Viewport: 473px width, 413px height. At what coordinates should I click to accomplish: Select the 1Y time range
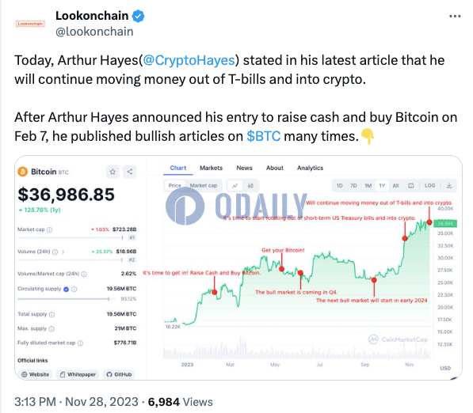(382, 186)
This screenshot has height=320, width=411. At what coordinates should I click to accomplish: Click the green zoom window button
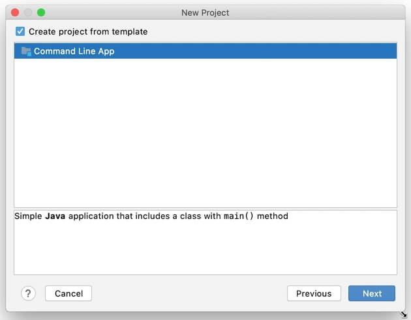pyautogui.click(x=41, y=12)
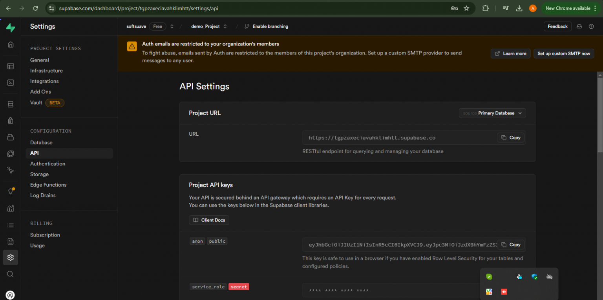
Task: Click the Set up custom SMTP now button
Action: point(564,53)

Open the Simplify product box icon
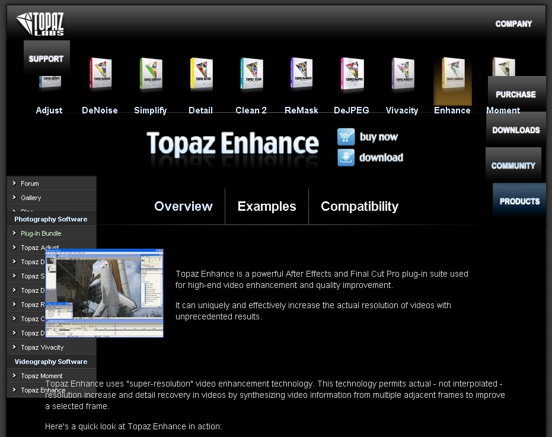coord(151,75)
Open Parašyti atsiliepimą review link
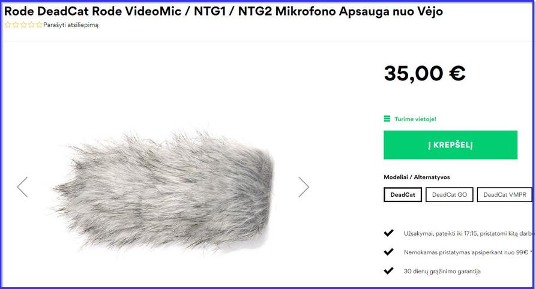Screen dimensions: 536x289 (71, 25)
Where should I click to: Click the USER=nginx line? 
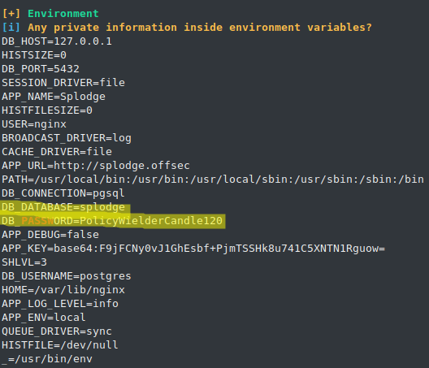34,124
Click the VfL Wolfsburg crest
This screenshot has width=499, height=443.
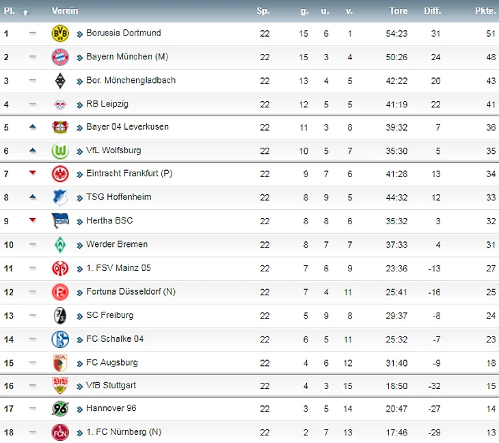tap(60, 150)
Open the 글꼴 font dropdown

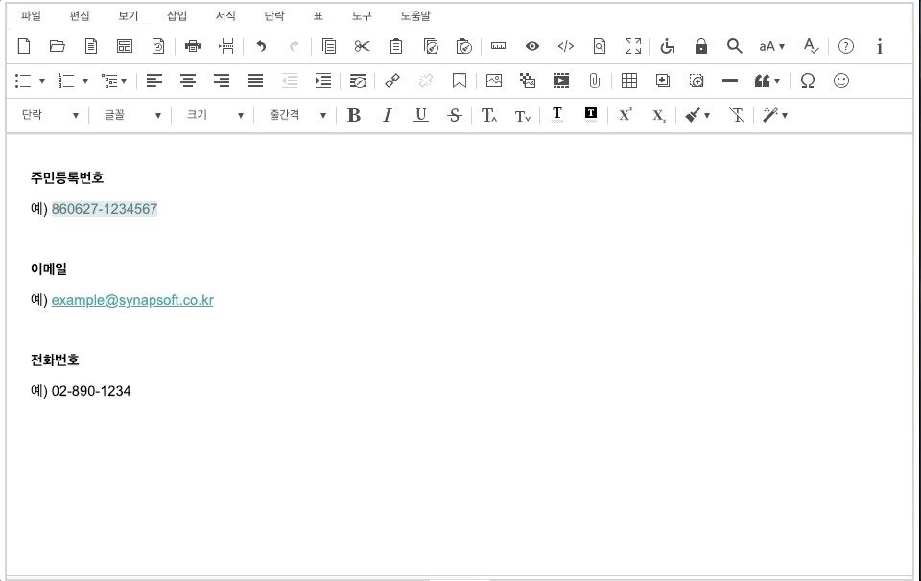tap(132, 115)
━━━━
• WHAT YOU NEED TO DO: The required response consists solely of the lines from the line containing "This screenshot has height=320, width=411." through the end of the listing, both ends included, copied exactly without pictures.

• ANSWER BELOW:
This screenshot has height=320, width=411. At what coordinates should I click to accomplish: Click the green zoom window button
pyautogui.click(x=41, y=12)
Task: Click the Set up custom SMTP now button
Action: point(564,53)

Open the Simplify product box icon
coord(151,75)
Open Parašyti atsiliepimą review link
Screen dimensions: 536x289 (71, 25)
Where should I click to: Click the USER=nginx line? 
34,124
Click the VfL Wolfsburg crest
This screenshot has width=499, height=443.
tap(60, 150)
Open the 글꼴 font dropdown

tap(132, 115)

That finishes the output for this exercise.